According to Consumer Intelligence Research Partners, which analyzed wireless trends for the third quarter, Sprint beat T-Mobile by attracting the highest percentage of new customers at 43 percent. Meanwhile, T-Mobile attracted slightly less at 39 percent.
Still, the strategy of trying to offer more data at even lower prices is paying off for both underdogs.
While the four major carriers all added subscribers during the quarter, AT&T added the fewest new subscribers at 17 percent and Verizon added only 26 percent. (This takes into account both new subscribers coming from other carriers and first-time phone buyers.)
But adding customers is only half of the equation.

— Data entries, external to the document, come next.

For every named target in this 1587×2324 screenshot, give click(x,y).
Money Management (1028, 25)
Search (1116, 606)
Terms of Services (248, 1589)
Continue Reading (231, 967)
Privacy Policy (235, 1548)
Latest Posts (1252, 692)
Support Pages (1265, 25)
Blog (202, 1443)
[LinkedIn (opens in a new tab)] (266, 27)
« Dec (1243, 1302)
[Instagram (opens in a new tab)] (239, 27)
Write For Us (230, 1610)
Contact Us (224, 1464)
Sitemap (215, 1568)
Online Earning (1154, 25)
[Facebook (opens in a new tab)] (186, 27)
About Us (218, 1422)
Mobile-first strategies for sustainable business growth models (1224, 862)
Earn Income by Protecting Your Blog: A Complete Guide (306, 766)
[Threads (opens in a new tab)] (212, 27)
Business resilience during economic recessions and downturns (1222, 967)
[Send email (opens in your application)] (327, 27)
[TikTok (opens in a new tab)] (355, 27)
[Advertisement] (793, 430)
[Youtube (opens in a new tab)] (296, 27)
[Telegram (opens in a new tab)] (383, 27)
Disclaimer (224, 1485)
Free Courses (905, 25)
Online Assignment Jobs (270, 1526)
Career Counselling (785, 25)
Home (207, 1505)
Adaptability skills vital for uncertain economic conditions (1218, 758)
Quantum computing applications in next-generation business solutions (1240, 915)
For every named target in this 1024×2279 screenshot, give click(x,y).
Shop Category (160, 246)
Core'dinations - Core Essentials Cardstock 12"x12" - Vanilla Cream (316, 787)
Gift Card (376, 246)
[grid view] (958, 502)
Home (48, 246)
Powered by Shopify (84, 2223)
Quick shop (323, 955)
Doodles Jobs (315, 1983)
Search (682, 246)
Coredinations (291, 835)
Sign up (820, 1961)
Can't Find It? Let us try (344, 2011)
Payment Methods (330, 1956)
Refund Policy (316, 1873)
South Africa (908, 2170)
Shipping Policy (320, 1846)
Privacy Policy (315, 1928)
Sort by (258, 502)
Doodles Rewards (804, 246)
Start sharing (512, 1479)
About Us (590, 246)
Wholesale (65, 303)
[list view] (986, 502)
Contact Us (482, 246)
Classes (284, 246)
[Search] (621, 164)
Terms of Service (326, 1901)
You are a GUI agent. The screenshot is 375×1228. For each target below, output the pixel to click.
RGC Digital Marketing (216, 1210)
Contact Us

Retention also plays a big role, and when you take loyalty into account, the report found that Verizon did the best among all the carriers. It started the quarter with 28 percent of the consumers in the survey of phone activators, and ended the quarter with 32 percent. Its increase in share of phone activations suggest that Verizon added close to two million phone customers in the quarter. Verizon also retained 89 percent of its users, which is the highest among the top four carriers.
Meanwhile T-Mobile was only able to retain 67 percent of its customers. AT&T and Sprint’s retention rates fell between with 85 percent and 75 percent, respectively.
While it appears that the T-Mobile’s “Un-Carrier” marketing efforts are still working, it’s not as clear cut as it was in the beginning of the year when the merger between Sprint and T-Mobile was still in the works and Sprint had not yet put its full marketing muscle behind new low-priced offerings.
In fact, in the first quarter, the same research firm said T-Mobile — not Sprint — had the greatest subscriber growth out of any U.S. carrier. At the time, T-Mobile also had a slightly better retention rate of 70 percent (compared to Q3’s 67 percent).
We’ve reached out to T-Mobile for comment, but the company is unlikely to discuss results before it reports third-quarter earnings, which are expected out soon.